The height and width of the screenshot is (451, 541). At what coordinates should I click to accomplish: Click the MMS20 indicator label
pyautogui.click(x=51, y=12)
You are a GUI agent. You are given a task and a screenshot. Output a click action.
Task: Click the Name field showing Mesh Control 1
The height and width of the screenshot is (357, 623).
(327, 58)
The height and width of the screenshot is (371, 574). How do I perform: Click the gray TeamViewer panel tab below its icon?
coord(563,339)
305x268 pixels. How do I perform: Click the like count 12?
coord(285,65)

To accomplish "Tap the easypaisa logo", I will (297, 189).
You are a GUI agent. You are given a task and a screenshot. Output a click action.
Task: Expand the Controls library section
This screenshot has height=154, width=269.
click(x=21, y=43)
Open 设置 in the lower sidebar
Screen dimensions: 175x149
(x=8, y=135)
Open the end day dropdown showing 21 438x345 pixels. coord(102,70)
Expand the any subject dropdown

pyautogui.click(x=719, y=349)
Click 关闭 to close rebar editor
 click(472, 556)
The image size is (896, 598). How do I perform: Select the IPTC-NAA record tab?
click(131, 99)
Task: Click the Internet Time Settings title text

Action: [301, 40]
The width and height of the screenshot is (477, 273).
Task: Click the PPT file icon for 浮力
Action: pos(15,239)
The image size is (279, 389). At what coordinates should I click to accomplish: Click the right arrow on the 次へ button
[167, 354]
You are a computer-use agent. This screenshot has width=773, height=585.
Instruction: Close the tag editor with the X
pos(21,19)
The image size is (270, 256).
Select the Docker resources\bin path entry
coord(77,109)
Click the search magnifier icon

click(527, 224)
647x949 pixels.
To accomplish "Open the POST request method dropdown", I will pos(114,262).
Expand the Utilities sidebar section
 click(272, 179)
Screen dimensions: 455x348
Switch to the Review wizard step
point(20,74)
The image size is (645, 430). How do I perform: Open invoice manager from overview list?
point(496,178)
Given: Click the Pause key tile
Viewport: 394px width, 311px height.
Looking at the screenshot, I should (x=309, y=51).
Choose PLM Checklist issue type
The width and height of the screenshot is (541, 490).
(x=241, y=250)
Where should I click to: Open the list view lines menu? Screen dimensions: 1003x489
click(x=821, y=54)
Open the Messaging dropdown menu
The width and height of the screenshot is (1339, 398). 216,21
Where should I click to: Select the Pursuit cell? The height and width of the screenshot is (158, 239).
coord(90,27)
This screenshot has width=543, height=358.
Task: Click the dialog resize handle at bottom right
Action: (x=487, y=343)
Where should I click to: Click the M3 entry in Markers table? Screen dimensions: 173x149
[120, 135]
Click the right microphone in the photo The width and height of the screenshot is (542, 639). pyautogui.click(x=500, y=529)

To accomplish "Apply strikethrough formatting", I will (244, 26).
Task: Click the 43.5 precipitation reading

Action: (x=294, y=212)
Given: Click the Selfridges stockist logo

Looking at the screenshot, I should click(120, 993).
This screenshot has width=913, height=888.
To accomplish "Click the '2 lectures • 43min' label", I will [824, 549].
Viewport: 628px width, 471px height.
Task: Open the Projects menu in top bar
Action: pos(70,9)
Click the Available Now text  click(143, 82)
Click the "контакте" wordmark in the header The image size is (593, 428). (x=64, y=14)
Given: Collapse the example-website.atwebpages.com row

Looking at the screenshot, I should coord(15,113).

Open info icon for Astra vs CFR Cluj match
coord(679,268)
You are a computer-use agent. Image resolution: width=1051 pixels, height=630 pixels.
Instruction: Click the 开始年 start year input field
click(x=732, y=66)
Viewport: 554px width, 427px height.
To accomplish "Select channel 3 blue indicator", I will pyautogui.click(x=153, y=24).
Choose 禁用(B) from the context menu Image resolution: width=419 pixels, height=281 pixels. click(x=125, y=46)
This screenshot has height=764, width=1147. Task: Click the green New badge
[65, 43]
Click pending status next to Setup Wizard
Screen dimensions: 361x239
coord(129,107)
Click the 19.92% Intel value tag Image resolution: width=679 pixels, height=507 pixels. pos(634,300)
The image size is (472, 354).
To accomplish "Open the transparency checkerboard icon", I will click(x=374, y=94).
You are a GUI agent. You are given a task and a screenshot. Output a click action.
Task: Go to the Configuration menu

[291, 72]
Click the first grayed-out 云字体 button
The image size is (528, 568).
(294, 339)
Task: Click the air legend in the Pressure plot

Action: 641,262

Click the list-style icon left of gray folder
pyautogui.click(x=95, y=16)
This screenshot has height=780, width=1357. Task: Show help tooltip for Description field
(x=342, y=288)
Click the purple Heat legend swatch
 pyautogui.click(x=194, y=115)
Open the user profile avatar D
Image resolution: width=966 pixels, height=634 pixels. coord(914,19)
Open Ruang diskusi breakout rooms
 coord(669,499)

* _WHAT THE EXERCISE ASKS_:
Using the listing above, reproduce each line without omission.

* _ANSWER BELOW_:
The height and width of the screenshot is (451, 541). At what coordinates should I click to accomplish: Click the MMS20 indicator label
pyautogui.click(x=51, y=12)
You are a GUI agent. You are given a task and a screenshot. Output a click action.
Task: Click the Name field showing Mesh Control 1
The height and width of the screenshot is (357, 623).
(327, 58)
The height and width of the screenshot is (371, 574). How do I perform: Click the gray TeamViewer panel tab below its icon?
coord(563,339)
305x268 pixels. How do I perform: Click the like count 12?
coord(285,65)

To accomplish "Tap the easypaisa logo", I will (297, 189).
You are a GUI agent. You are given a task and a screenshot. Output a click action.
Task: Expand the Controls library section
This screenshot has height=154, width=269.
click(x=21, y=43)
Open 设置 in the lower sidebar
Screen dimensions: 175x149
(x=8, y=135)
Open the end day dropdown showing 21 438x345 pixels. coord(102,70)
Expand the any subject dropdown

pyautogui.click(x=719, y=349)
Click 关闭 to close rebar editor
 click(472, 556)
The image size is (896, 598). How do I perform: Select the IPTC-NAA record tab?
click(131, 99)
Task: Click the Internet Time Settings title text

Action: [301, 40]
The width and height of the screenshot is (477, 273).
Task: Click the PPT file icon for 浮力
Action: pos(15,239)
The image size is (279, 389). At what coordinates should I click to accomplish: Click the right arrow on the 次へ button
[167, 354]
You are a computer-use agent. This screenshot has width=773, height=585.
Instruction: Close the tag editor with the X
pos(21,19)
The image size is (270, 256).
Select the Docker resources\bin path entry
coord(77,109)
Click the search magnifier icon

click(527, 224)
647x949 pixels.
To accomplish "Open the POST request method dropdown", I will pos(114,262).
Expand the Utilities sidebar section
 click(272, 179)
Screen dimensions: 455x348
Switch to the Review wizard step
point(20,74)
The image size is (645, 430). How do I perform: Open invoice manager from overview list?
point(496,178)
Given: Click the Pause key tile
Viewport: 394px width, 311px height.
Looking at the screenshot, I should (x=309, y=51).
Choose PLM Checklist issue type
The width and height of the screenshot is (541, 490).
(x=241, y=250)
Where should I click to: Open the list view lines menu? Screen dimensions: 1003x489
click(x=821, y=54)
Open the Messaging dropdown menu
The width and height of the screenshot is (1339, 398). 216,21
Where should I click to: Select the Pursuit cell? The height and width of the screenshot is (158, 239).
coord(90,27)
This screenshot has width=543, height=358.
Task: Click the dialog resize handle at bottom right
Action: (x=487, y=343)
Where should I click to: Click the M3 entry in Markers table? Screen dimensions: 173x149
[120, 135]
Click the right microphone in the photo The width and height of the screenshot is (542, 639). pyautogui.click(x=500, y=529)

To accomplish "Apply strikethrough formatting", I will (244, 26).
Task: Click the 43.5 precipitation reading

Action: (x=294, y=212)
Given: Click the Selfridges stockist logo

Looking at the screenshot, I should click(120, 993).
This screenshot has width=913, height=888.
To accomplish "Click the '2 lectures • 43min' label", I will [824, 549].
Viewport: 628px width, 471px height.
Task: Open the Projects menu in top bar
Action: pos(70,9)
Click the Available Now text  click(143, 82)
Click the "контакте" wordmark in the header The image size is (593, 428). (x=64, y=14)
Given: Collapse the example-website.atwebpages.com row

Looking at the screenshot, I should coord(15,113).

Open info icon for Astra vs CFR Cluj match
coord(679,268)
You are a computer-use agent. Image resolution: width=1051 pixels, height=630 pixels.
Instruction: Click the 开始年 start year input field
click(x=732, y=66)
Viewport: 554px width, 427px height.
To accomplish "Select channel 3 blue indicator", I will pyautogui.click(x=153, y=24).
Choose 禁用(B) from the context menu Image resolution: width=419 pixels, height=281 pixels. click(x=125, y=46)
This screenshot has height=764, width=1147. Task: Click the green New badge
[65, 43]
Click pending status next to Setup Wizard
Screen dimensions: 361x239
coord(129,107)
Click the 19.92% Intel value tag Image resolution: width=679 pixels, height=507 pixels. pos(634,300)
The image size is (472, 354).
To accomplish "Open the transparency checkerboard icon", I will click(x=374, y=94).
You are a GUI agent. You are given a task and a screenshot. Output a click action.
Task: Go to the Configuration menu

[291, 72]
Click the first grayed-out 云字体 button
The image size is (528, 568).
(294, 339)
Task: Click the air legend in the Pressure plot

Action: 641,262

Click the list-style icon left of gray folder
pyautogui.click(x=95, y=16)
This screenshot has height=780, width=1357. Task: Show help tooltip for Description field
(x=342, y=288)
Click the purple Heat legend swatch
 pyautogui.click(x=194, y=115)
Open the user profile avatar D
Image resolution: width=966 pixels, height=634 pixels. coord(914,19)
Open Ruang diskusi breakout rooms
 coord(669,499)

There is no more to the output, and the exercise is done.